The Home screen is customizable and allow the user to add, amongst others, favorite contacts, Twitter/Facebook feeds, applications shortcuts, IM/e-mail notifications and calendar alert.

The phone also integrate a basic form of finger gesture (marketed by Nokia as Swype), as first seen on the Nokia N9, to navigate the user interface. For example, on the homescreen, the user has to swipe their finger from the left side of the bezel surrounding the screen to the opposite side to bring up the application drawer. A swipe from the right side will bring up the calendar application; this can be configured to fit the user preferences.
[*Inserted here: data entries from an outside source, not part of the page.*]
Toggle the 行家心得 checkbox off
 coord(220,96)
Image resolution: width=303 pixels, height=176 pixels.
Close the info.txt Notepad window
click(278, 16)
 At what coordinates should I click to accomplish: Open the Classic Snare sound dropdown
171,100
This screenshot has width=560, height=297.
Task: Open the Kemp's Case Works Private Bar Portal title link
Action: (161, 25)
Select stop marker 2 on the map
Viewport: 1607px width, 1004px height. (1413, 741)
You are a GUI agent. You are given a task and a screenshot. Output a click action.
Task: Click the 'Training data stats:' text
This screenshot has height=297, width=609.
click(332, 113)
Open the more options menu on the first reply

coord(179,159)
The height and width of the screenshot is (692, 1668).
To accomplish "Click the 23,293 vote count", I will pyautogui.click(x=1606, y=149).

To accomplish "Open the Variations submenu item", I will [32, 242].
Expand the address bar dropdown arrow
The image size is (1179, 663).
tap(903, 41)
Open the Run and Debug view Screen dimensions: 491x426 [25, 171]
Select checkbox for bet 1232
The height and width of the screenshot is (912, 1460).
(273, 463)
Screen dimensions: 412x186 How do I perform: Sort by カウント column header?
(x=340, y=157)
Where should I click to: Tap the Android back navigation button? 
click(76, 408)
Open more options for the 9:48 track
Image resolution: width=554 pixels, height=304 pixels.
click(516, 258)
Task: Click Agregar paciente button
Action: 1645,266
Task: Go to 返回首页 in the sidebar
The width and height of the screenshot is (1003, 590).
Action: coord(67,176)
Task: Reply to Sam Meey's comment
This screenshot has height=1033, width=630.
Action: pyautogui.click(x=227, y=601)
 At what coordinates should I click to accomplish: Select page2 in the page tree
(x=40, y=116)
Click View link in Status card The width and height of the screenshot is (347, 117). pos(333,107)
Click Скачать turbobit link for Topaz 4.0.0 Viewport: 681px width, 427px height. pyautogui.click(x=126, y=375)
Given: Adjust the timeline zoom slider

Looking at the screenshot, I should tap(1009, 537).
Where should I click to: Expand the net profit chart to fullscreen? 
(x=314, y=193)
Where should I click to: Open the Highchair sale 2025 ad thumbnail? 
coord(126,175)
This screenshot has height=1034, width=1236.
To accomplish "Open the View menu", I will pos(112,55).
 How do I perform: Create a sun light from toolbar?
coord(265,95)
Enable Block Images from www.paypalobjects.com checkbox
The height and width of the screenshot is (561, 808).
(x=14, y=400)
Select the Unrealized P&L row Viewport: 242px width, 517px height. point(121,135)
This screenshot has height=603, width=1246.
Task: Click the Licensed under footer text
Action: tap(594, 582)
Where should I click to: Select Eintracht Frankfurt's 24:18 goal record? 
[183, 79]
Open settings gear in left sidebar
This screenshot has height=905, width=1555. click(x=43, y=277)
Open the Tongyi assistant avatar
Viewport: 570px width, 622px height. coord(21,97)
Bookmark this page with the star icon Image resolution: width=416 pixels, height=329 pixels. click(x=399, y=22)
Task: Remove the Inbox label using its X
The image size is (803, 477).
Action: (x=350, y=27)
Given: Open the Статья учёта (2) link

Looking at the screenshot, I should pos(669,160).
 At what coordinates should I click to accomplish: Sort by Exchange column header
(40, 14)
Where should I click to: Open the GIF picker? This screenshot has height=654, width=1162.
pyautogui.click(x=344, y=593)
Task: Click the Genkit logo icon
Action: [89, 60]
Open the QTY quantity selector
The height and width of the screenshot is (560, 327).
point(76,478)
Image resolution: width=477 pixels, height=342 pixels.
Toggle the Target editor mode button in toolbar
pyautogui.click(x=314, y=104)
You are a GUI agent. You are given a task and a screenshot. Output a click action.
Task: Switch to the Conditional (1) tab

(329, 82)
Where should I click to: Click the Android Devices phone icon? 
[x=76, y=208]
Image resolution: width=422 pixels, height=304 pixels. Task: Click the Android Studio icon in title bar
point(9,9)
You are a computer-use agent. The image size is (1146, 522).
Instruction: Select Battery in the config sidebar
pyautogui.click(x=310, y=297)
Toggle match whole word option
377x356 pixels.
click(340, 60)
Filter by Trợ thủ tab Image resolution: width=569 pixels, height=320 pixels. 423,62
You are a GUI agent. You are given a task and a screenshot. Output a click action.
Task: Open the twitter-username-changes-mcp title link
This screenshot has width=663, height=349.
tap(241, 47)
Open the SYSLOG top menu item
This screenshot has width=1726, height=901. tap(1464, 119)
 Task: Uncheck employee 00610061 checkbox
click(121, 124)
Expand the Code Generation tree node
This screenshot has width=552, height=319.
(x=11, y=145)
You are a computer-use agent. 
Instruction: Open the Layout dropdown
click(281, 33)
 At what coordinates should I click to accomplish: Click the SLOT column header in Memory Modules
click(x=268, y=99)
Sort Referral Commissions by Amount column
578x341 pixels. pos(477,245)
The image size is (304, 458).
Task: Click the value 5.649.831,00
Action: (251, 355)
The device comes with Nokia Maps for Series 40 and make use of cellular network for positioning as there is no GPS in the phone. Nokia Maps for Series 40 phones does not provide voice guided navigation and only allows for basic route (<10 km) to be plan. The software will provide step by step instructions, allows the user to see the route on a map and search for nearby points of interest. Depending on where the phone was purchased, regional maps (Europe, South America, etc.) are preloaded and, as such, an active internet connection to download map data is not required.